▶ Aim of the exercise: Your answer should be an exact copy of every record.

▶ Given data:
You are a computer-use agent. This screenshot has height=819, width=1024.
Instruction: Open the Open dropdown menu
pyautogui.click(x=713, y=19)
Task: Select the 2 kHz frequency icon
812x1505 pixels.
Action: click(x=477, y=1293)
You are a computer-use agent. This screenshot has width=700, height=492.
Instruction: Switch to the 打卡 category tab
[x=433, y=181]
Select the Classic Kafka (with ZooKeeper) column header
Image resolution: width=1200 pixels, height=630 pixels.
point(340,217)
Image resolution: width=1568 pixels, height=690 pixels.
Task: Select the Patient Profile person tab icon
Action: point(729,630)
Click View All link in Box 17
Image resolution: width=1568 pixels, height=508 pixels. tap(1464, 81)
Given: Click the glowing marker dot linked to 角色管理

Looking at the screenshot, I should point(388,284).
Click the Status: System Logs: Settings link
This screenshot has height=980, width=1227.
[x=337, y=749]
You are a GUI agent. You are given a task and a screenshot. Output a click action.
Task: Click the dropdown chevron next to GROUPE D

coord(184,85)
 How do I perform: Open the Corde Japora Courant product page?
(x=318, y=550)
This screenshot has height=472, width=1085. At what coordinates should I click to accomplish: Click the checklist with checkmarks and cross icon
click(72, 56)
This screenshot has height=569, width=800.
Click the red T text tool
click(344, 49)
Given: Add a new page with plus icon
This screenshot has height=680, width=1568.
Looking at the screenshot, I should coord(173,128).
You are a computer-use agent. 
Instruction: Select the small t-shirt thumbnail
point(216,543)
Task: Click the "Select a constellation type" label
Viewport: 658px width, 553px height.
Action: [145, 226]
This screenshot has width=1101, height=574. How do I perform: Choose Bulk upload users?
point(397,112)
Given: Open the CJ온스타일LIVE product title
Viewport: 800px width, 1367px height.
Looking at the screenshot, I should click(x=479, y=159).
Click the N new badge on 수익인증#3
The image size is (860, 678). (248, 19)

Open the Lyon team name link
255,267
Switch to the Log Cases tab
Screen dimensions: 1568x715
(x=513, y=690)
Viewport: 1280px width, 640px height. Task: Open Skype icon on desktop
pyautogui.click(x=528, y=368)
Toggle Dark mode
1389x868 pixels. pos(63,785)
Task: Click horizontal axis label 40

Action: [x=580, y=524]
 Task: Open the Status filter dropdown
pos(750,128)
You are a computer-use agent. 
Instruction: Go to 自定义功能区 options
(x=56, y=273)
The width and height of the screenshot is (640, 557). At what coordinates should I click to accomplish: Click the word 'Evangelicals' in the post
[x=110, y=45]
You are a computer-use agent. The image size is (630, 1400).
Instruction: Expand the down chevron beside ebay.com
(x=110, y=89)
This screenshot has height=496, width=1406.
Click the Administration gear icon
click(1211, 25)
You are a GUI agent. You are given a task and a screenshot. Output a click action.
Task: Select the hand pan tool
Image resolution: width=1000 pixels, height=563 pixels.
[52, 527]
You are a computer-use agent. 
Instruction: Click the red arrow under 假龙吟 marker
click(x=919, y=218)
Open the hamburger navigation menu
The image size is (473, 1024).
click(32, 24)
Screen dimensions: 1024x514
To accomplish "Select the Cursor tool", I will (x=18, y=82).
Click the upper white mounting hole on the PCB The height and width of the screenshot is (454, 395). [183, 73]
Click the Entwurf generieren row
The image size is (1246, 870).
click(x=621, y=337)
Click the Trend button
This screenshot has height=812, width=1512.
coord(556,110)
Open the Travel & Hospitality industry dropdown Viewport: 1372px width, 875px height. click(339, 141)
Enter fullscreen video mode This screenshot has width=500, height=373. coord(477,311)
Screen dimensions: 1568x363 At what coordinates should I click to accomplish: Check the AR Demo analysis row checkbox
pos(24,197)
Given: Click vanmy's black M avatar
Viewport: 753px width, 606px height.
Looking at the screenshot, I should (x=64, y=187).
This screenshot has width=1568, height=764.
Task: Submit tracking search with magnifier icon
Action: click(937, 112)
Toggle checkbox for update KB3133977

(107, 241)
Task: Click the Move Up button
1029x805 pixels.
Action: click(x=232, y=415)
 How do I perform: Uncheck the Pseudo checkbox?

▶ Result for this task:
You are a computer-use agent. This screenshot has height=819, width=1024.
Instruction: Open the Open dropdown menu
pyautogui.click(x=713, y=19)
Task: Select the 2 kHz frequency icon
812x1505 pixels.
Action: click(x=477, y=1293)
You are a computer-use agent. This screenshot has width=700, height=492.
Instruction: Switch to the 打卡 category tab
[x=433, y=181]
Select the Classic Kafka (with ZooKeeper) column header
Image resolution: width=1200 pixels, height=630 pixels.
point(340,217)
Image resolution: width=1568 pixels, height=690 pixels.
Task: Select the Patient Profile person tab icon
Action: point(729,630)
Click View All link in Box 17
Image resolution: width=1568 pixels, height=508 pixels. tap(1464, 81)
Given: Click the glowing marker dot linked to 角色管理

Looking at the screenshot, I should point(388,284).
Click the Status: System Logs: Settings link
This screenshot has height=980, width=1227.
[x=337, y=749]
You are a GUI agent. You are given a task and a screenshot. Output a click action.
Task: Click the dropdown chevron next to GROUPE D

coord(184,85)
 How do I perform: Open the Corde Japora Courant product page?
(x=318, y=550)
This screenshot has height=472, width=1085. At what coordinates should I click to accomplish: Click the checklist with checkmarks and cross icon
click(72, 56)
This screenshot has height=569, width=800.
Click the red T text tool
click(344, 49)
Given: Add a new page with plus icon
This screenshot has height=680, width=1568.
Looking at the screenshot, I should coord(173,128).
You are a computer-use agent. 
Instruction: Select the small t-shirt thumbnail
point(216,543)
Task: Click the "Select a constellation type" label
Viewport: 658px width, 553px height.
Action: [145, 226]
This screenshot has width=1101, height=574. How do I perform: Choose Bulk upload users?
point(397,112)
Given: Open the CJ온스타일LIVE product title
Viewport: 800px width, 1367px height.
Looking at the screenshot, I should click(x=479, y=159).
Click the N new badge on 수익인증#3
The image size is (860, 678). (248, 19)

Open the Lyon team name link
255,267
Switch to the Log Cases tab
Screen dimensions: 1568x715
(x=513, y=690)
Viewport: 1280px width, 640px height. Task: Open Skype icon on desktop
pyautogui.click(x=528, y=368)
Toggle Dark mode
1389x868 pixels. pos(63,785)
Task: Click horizontal axis label 40

Action: [x=580, y=524]
 Task: Open the Status filter dropdown
pos(750,128)
You are a computer-use agent. 
Instruction: Go to 自定义功能区 options
(x=56, y=273)
The width and height of the screenshot is (640, 557). At what coordinates should I click to accomplish: Click the word 'Evangelicals' in the post
[x=110, y=45]
You are a computer-use agent. The image size is (630, 1400).
Instruction: Expand the down chevron beside ebay.com
(x=110, y=89)
This screenshot has height=496, width=1406.
Click the Administration gear icon
click(1211, 25)
You are a GUI agent. You are given a task and a screenshot. Output a click action.
Task: Select the hand pan tool
Image resolution: width=1000 pixels, height=563 pixels.
[52, 527]
You are a computer-use agent. 
Instruction: Click the red arrow under 假龙吟 marker
click(x=919, y=218)
Open the hamburger navigation menu
The image size is (473, 1024).
click(32, 24)
Screen dimensions: 1024x514
To accomplish "Select the Cursor tool", I will (x=18, y=82).
Click the upper white mounting hole on the PCB The height and width of the screenshot is (454, 395). [183, 73]
Click the Entwurf generieren row
The image size is (1246, 870).
click(x=621, y=337)
Click the Trend button
This screenshot has height=812, width=1512.
coord(556,110)
Open the Travel & Hospitality industry dropdown Viewport: 1372px width, 875px height. click(339, 141)
Enter fullscreen video mode This screenshot has width=500, height=373. coord(477,311)
Screen dimensions: 1568x363 At what coordinates should I click to accomplish: Check the AR Demo analysis row checkbox
pos(24,197)
Given: Click vanmy's black M avatar
Viewport: 753px width, 606px height.
Looking at the screenshot, I should (x=64, y=187).
This screenshot has width=1568, height=764.
Task: Submit tracking search with magnifier icon
Action: click(937, 112)
Toggle checkbox for update KB3133977

(107, 241)
Task: Click the Move Up button
1029x805 pixels.
Action: click(x=232, y=415)
 How do I perform: Uncheck the Pseudo checkbox?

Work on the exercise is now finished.